Your instructions: Nothing in the data may be altered as it is transcribed.

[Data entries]
□ □ □ □ □ □ □

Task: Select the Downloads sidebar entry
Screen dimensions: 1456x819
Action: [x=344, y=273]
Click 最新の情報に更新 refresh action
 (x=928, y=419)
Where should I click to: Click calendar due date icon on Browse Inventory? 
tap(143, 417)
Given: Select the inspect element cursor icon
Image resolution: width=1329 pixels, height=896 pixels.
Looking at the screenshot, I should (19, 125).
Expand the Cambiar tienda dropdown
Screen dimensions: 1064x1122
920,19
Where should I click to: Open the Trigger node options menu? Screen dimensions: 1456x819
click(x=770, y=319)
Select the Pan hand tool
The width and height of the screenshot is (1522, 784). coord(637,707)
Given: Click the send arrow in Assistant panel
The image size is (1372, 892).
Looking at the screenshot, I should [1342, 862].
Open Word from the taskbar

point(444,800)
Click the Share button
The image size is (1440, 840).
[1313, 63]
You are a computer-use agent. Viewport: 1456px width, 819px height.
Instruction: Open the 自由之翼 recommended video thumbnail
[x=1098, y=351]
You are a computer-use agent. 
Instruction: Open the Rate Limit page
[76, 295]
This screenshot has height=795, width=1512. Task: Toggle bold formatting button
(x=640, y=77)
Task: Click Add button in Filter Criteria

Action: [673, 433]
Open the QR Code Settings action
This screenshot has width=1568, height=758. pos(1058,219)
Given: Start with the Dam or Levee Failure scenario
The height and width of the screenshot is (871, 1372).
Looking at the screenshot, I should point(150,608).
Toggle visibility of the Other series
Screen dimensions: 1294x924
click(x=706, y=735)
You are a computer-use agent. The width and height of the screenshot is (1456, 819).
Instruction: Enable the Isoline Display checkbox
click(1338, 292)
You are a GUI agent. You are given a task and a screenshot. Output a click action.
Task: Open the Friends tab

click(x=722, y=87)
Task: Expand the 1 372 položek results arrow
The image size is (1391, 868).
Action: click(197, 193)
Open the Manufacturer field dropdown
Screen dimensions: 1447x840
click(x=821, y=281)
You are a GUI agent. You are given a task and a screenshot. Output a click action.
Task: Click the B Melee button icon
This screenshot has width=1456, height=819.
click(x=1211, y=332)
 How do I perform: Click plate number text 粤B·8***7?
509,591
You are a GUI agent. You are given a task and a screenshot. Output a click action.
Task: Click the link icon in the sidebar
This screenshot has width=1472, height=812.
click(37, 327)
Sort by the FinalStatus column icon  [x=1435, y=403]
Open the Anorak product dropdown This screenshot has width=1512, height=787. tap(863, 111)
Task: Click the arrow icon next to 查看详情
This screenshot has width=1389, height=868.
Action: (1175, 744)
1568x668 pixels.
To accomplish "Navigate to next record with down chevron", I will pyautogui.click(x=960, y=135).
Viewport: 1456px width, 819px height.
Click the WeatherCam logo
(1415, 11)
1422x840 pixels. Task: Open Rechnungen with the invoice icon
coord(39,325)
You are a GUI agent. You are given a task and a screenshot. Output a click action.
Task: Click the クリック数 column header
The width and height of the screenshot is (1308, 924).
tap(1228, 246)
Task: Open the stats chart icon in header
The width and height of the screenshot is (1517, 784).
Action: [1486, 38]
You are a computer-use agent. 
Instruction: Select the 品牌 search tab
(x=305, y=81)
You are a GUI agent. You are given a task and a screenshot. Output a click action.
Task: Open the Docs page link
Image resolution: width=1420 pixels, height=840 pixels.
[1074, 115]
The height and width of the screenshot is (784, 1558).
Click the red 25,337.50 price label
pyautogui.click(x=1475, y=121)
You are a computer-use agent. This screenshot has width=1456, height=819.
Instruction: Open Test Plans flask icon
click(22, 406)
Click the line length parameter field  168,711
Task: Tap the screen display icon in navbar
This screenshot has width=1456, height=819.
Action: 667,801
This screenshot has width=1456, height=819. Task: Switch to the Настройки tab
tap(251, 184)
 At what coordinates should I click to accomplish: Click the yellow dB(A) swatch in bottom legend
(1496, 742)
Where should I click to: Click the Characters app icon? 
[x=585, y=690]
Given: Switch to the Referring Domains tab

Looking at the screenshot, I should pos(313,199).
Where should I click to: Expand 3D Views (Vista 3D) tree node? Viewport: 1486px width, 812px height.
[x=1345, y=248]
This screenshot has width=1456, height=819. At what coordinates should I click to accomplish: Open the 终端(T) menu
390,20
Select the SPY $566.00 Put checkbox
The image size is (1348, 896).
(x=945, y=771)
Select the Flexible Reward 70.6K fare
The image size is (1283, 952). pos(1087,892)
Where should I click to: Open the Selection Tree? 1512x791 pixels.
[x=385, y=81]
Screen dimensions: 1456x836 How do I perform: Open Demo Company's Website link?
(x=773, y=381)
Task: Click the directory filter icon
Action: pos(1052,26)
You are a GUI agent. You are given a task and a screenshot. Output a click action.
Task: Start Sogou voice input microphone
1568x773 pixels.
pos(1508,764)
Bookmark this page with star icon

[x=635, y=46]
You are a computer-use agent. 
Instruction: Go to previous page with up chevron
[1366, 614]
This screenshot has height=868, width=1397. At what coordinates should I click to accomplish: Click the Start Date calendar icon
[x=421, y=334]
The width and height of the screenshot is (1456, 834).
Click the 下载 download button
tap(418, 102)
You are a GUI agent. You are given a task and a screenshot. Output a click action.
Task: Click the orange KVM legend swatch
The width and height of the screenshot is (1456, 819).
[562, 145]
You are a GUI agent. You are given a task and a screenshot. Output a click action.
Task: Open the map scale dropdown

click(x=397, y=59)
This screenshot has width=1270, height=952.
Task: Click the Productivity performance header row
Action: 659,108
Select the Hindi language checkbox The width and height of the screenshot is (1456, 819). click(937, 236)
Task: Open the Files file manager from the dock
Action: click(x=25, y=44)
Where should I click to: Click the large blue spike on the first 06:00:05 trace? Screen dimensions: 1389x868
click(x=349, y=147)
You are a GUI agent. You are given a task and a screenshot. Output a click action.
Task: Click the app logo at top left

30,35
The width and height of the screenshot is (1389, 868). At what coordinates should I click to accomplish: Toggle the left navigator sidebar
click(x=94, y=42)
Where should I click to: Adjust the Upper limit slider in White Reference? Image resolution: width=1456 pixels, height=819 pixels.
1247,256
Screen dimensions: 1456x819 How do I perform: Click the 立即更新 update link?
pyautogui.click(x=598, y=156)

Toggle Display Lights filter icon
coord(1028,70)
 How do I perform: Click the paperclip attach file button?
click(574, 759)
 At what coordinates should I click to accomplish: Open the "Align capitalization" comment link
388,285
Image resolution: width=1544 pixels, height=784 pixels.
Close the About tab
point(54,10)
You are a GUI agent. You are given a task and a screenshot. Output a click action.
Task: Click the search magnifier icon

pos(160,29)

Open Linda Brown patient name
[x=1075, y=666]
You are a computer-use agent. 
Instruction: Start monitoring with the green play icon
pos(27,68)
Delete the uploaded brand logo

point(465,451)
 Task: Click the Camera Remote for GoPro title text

□ □ □ □ □ □ □

Exercise solution:
Task: Select the Downloads sidebar entry
Screen dimensions: 1456x819
Action: [x=344, y=273]
Click 最新の情報に更新 refresh action
 (x=928, y=419)
Where should I click to: Click calendar due date icon on Browse Inventory? 
tap(143, 417)
Given: Select the inspect element cursor icon
Image resolution: width=1329 pixels, height=896 pixels.
Looking at the screenshot, I should (19, 125).
Expand the Cambiar tienda dropdown
Screen dimensions: 1064x1122
920,19
Where should I click to: Open the Trigger node options menu? Screen dimensions: 1456x819
click(x=770, y=319)
Select the Pan hand tool
The width and height of the screenshot is (1522, 784). coord(637,707)
Given: Click the send arrow in Assistant panel
The image size is (1372, 892).
Looking at the screenshot, I should [1342, 862].
Open Word from the taskbar

point(444,800)
Click the Share button
The image size is (1440, 840).
[1313, 63]
You are a computer-use agent. Viewport: 1456px width, 819px height.
Instruction: Open the 自由之翼 recommended video thumbnail
[x=1098, y=351]
You are a computer-use agent. 
Instruction: Open the Rate Limit page
[76, 295]
This screenshot has height=795, width=1512. Task: Toggle bold formatting button
(x=640, y=77)
Task: Click Add button in Filter Criteria

Action: [673, 433]
Open the QR Code Settings action
This screenshot has width=1568, height=758. pos(1058,219)
Given: Start with the Dam or Levee Failure scenario
The height and width of the screenshot is (871, 1372).
Looking at the screenshot, I should point(150,608).
Toggle visibility of the Other series
Screen dimensions: 1294x924
click(x=706, y=735)
You are a computer-use agent. The width and height of the screenshot is (1456, 819).
Instruction: Enable the Isoline Display checkbox
click(1338, 292)
You are a GUI agent. You are given a task and a screenshot. Output a click action.
Task: Open the Friends tab

click(x=722, y=87)
Task: Expand the 1 372 položek results arrow
The image size is (1391, 868).
Action: click(197, 193)
Open the Manufacturer field dropdown
Screen dimensions: 1447x840
click(x=821, y=281)
You are a GUI agent. You are given a task and a screenshot. Output a click action.
Task: Click the B Melee button icon
This screenshot has width=1456, height=819.
click(x=1211, y=332)
 How do I perform: Click plate number text 粤B·8***7?
509,591
You are a GUI agent. You are given a task and a screenshot. Output a click action.
Task: Click the link icon in the sidebar
This screenshot has width=1472, height=812.
click(37, 327)
Sort by the FinalStatus column icon  [x=1435, y=403]
Open the Anorak product dropdown This screenshot has width=1512, height=787. tap(863, 111)
Task: Click the arrow icon next to 查看详情
This screenshot has width=1389, height=868.
Action: (1175, 744)
1568x668 pixels.
To accomplish "Navigate to next record with down chevron", I will pyautogui.click(x=960, y=135).
Viewport: 1456px width, 819px height.
Click the WeatherCam logo
(1415, 11)
1422x840 pixels. Task: Open Rechnungen with the invoice icon
coord(39,325)
You are a GUI agent. You are given a task and a screenshot. Output a click action.
Task: Click the クリック数 column header
The width and height of the screenshot is (1308, 924).
tap(1228, 246)
Task: Open the stats chart icon in header
The width and height of the screenshot is (1517, 784).
Action: [1486, 38]
You are a computer-use agent. 
Instruction: Select the 品牌 search tab
(x=305, y=81)
You are a GUI agent. You are given a task and a screenshot. Output a click action.
Task: Open the Docs page link
Image resolution: width=1420 pixels, height=840 pixels.
[1074, 115]
The height and width of the screenshot is (784, 1558).
Click the red 25,337.50 price label
pyautogui.click(x=1475, y=121)
You are a computer-use agent. This screenshot has width=1456, height=819.
Instruction: Open Test Plans flask icon
click(22, 406)
Click the line length parameter field  168,711
Task: Tap the screen display icon in navbar
This screenshot has width=1456, height=819.
Action: 667,801
This screenshot has width=1456, height=819. Task: Switch to the Настройки tab
tap(251, 184)
 At what coordinates should I click to accomplish: Click the yellow dB(A) swatch in bottom legend
(1496, 742)
Where should I click to: Click the Characters app icon? 
[x=585, y=690]
Given: Switch to the Referring Domains tab

Looking at the screenshot, I should pos(313,199).
Where should I click to: Expand 3D Views (Vista 3D) tree node? Viewport: 1486px width, 812px height.
[x=1345, y=248]
This screenshot has width=1456, height=819. At what coordinates should I click to accomplish: Open the 终端(T) menu
390,20
Select the SPY $566.00 Put checkbox
The image size is (1348, 896).
(x=945, y=771)
Select the Flexible Reward 70.6K fare
The image size is (1283, 952). pos(1087,892)
Where should I click to: Open the Selection Tree? 1512x791 pixels.
[x=385, y=81]
Screen dimensions: 1456x836 How do I perform: Open Demo Company's Website link?
(x=773, y=381)
Task: Click the directory filter icon
Action: pos(1052,26)
You are a GUI agent. You are given a task and a screenshot. Output a click action.
Task: Start Sogou voice input microphone
1568x773 pixels.
pos(1508,764)
Bookmark this page with star icon

[x=635, y=46]
You are a computer-use agent. 
Instruction: Go to previous page with up chevron
[1366, 614]
This screenshot has height=868, width=1397. At what coordinates should I click to accomplish: Click the Start Date calendar icon
[x=421, y=334]
The width and height of the screenshot is (1456, 834).
Click the 下载 download button
tap(418, 102)
You are a GUI agent. You are given a task and a screenshot. Output a click action.
Task: Click the orange KVM legend swatch
The width and height of the screenshot is (1456, 819).
[562, 145]
You are a GUI agent. You are given a task and a screenshot. Output a click action.
Task: Open the map scale dropdown

click(x=397, y=59)
This screenshot has width=1270, height=952.
Task: Click the Productivity performance header row
Action: 659,108
Select the Hindi language checkbox The width and height of the screenshot is (1456, 819). click(937, 236)
Task: Open the Files file manager from the dock
Action: click(x=25, y=44)
Where should I click to: Click the large blue spike on the first 06:00:05 trace? Screen dimensions: 1389x868
click(x=349, y=147)
You are a GUI agent. You are given a task and a screenshot. Output a click action.
Task: Click the app logo at top left

30,35
The width and height of the screenshot is (1389, 868). At what coordinates should I click to accomplish: Toggle the left navigator sidebar
click(x=94, y=42)
Where should I click to: Adjust the Upper limit slider in White Reference? Image resolution: width=1456 pixels, height=819 pixels.
1247,256
Screen dimensions: 1456x819 How do I perform: Click the 立即更新 update link?
pyautogui.click(x=598, y=156)

Toggle Display Lights filter icon
coord(1028,70)
 How do I perform: Click the paperclip attach file button?
click(574, 759)
 At what coordinates should I click to accomplish: Open the "Align capitalization" comment link
388,285
Image resolution: width=1544 pixels, height=784 pixels.
Close the About tab
point(54,10)
You are a GUI agent. You are given a task and a screenshot. Output a click action.
Task: Click the search magnifier icon

pos(160,29)

Open Linda Brown patient name
[x=1075, y=666]
You are a computer-use agent. 
Instruction: Start monitoring with the green play icon
pos(27,68)
Delete the uploaded brand logo

point(465,451)
 Task: Click the Camera Remote for GoPro title text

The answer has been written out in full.